Die USA wurden für immer mehr Menschen zum Land ihrer Träume. Negative Berichte fanden dagegen von Anfang an recht selten den Weg zurück in die Heimat. Einen Grund dafür gab schon das Husumer Wochenblatt 1847 an: „Es fällt mir so mancher ein, der’s auch nicht an die große Glocke hängt, was er in Amerika gefunden hat. Geht’s Einem gut, so rühmt er’s mit vollen Backen, geht’s aber schlecht, so schweigt er mäuschenstille (…) Es mag sich halt Keiner gerne auslachen lassen.“ Da wirkte schon eine gewisse Selbstzensur. Wer will es schon eingestehen, sich und anderen, dass er es im Land der unbegrenzten Möglichkeiten zu nichts gebracht habe.

Fast entschuldigend klingt es denn auch in dem Brief „eines ausgewanderten Husumers an seine Eltern“, abgesandt in Michigan City und abgedruckt im Husumer Wochenblatt am 18. Oktober 1881: „Wenn es besser für Euch wäre, hierher zu kommen, warum sollte ich Euch davon abraten? Vater wird doch nicht glauben, dass sein eigenes Kind ihm etwas vorschwindeln will (…) Ich verdiene hier noch immer nicht mehr als 1 Dollar pro Tag. Vielleicht gehe ich zum Winter nach Texas, um Baumwolle zu pflücken.“ Apropos auslachen lassen: wenn er tatsächlich nach Texas gegangen sein sollte, werden die farbigen Pflücker dort vielleicht heute noch die Geschichte vom „crazy Dutchman“ erzählen, der mit Baumwolle pflücken reich werden wollte. Den Mythos gibt es nicht. Er wäre wohl doch besser Schuhputzer oder Tellerwäscher geworden. Ludwig Nissen war zur selben Zeit in New York und litt ebenso unter der schweren Wirtschaftskrise von 1873 bis 1879, aber während dieser Zeit legte er das Fundament für seinen steilen Aufstieg, den er im Juweliergewerbe mit Beginn des Wirtschaftsbooms ab 1880 begann. Der zitierte unbekannte Husumer „Baumwollpflücker“ ist sicher nicht als reicher Onkel nach Nordfriesland zurückgekehrt.
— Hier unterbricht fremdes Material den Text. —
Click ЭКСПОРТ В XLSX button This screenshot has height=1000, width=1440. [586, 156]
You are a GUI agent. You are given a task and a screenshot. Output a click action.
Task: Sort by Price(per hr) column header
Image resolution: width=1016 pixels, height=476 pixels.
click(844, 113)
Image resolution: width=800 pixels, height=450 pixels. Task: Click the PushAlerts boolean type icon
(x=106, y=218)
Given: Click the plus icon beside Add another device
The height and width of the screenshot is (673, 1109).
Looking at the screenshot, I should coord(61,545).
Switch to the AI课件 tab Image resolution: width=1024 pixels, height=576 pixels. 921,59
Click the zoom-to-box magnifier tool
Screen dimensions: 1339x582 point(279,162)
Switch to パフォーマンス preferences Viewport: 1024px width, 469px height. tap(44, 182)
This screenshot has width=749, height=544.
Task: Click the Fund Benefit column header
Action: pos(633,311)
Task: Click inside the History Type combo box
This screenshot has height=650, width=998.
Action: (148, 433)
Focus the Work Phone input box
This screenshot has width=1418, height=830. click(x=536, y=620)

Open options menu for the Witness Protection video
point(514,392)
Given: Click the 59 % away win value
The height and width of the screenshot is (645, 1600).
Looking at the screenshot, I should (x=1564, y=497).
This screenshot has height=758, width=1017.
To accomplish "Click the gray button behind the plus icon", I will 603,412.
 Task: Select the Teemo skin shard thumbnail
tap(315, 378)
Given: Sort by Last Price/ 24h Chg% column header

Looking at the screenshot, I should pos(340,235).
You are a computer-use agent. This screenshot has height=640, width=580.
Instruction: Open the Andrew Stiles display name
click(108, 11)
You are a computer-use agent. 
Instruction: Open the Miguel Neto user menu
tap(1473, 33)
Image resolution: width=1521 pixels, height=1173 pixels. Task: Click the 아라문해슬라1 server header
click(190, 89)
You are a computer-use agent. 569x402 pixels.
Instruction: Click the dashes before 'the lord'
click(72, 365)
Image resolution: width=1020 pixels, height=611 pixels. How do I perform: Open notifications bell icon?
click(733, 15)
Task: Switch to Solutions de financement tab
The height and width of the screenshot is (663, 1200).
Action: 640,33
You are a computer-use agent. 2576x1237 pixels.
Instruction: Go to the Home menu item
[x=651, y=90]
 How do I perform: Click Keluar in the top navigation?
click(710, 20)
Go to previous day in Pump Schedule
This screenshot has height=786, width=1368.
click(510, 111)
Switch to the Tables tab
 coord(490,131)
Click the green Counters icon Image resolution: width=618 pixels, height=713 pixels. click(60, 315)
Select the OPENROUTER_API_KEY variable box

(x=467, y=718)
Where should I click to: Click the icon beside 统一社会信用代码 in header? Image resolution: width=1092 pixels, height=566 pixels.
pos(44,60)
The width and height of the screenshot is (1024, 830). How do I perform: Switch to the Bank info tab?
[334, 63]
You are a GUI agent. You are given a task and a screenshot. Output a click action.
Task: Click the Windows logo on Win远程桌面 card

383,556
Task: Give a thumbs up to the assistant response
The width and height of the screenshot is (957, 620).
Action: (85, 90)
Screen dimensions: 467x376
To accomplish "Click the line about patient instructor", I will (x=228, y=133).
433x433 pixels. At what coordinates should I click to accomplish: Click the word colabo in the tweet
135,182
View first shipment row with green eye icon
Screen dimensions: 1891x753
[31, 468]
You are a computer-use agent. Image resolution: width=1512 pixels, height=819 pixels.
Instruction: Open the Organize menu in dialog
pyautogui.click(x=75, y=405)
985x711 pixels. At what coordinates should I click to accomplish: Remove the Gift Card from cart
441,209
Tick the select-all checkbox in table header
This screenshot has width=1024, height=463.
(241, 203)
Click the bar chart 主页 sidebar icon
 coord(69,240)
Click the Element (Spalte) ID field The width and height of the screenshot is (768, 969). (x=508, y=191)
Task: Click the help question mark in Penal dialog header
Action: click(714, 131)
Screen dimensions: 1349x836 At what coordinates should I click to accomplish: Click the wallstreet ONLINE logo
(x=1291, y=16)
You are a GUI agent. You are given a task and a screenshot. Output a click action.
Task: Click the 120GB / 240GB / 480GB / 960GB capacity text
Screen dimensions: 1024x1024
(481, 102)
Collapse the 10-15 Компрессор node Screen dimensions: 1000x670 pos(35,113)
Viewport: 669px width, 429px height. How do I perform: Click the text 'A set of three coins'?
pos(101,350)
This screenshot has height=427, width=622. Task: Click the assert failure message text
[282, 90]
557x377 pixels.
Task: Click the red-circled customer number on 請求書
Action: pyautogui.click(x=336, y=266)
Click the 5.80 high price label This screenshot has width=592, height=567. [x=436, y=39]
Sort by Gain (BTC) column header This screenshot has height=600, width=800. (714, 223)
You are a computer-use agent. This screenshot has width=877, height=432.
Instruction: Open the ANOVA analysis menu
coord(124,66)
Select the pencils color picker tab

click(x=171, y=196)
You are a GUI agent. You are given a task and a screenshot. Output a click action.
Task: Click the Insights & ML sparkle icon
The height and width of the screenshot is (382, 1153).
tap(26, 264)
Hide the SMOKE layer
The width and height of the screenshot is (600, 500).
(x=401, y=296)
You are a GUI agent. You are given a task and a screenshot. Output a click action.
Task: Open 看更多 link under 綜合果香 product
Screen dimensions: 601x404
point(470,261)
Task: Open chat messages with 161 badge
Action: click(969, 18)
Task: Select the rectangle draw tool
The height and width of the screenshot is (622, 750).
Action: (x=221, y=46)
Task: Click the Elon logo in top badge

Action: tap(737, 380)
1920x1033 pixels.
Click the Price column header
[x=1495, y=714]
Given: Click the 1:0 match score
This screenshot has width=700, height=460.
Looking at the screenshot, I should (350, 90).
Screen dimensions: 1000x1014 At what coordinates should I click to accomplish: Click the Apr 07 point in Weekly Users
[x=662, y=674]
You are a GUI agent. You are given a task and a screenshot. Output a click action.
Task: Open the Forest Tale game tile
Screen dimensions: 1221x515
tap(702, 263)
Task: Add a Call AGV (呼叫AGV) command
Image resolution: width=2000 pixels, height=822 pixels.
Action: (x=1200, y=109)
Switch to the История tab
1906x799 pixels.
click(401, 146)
Aber es waren ohnehin nicht immer nette Onkels mit prallgefüllten Koffern voller Dollars, die aus Amerika zu Besuch kamen. Oh nein! Es gab auch ganz Andere, die so gar nicht dem gängigen Mythos entsprachen. Einer von diesen war Nanning Tönissen von Amrum. 1867 war er in die USA abgereist und später auch als amerikanischer Staatsbürger fast jedes Jahr auf die Insel zurückgekehrt, wo er auch zweimal geheiratet hatte – bis er 1888 endgültig ausgewiesen wurde. (Quelle: Auswanderer-Archiv Nordfriisk Instituut) Nanning sei, so schrieb der Landvogt 1888, ein außergewöhnlich großer und starker Mann gewesen. Wenn er betrunken war, und das war er viel zu oft, war er zudem nicht nur besonders rauflustig, sondern auch ziemlich schlagkräftig, so dass die Bewohner Amrums sich dann vor ihm fürchteten und versuchten ihm aus dem Wege zu gehen, was auf einer Insel nicht immer einfach ist. Ausgewiesen wurde er letztendlich auf Betreiben seines Schwiegervaters, weil er auch gegen seine Familie handgreiflich geworden war.

Nichts zu tun hatte dieser trinkfeste Friese mit dem „Manhattan“, der erst ab den 1950/60er Jahren auf den Inseln Föhr und Amrum „mythische Realität“ erlangte. Rückkehrer und Besucher brachten das New Yorker Modegetränk zurück in die Heimat und schon bald durfte es auf keiner Familienfeier mehr fehlen. Als fertigabgefüllter Mix gilt der „Manhattan“ heute als „Föhrer Spezialität“ bestehend zu gleichen Teilen aus Bourbon Whiskey, weißem und rotem Martini sowie wahlweise einer Cocktail-Kirsche.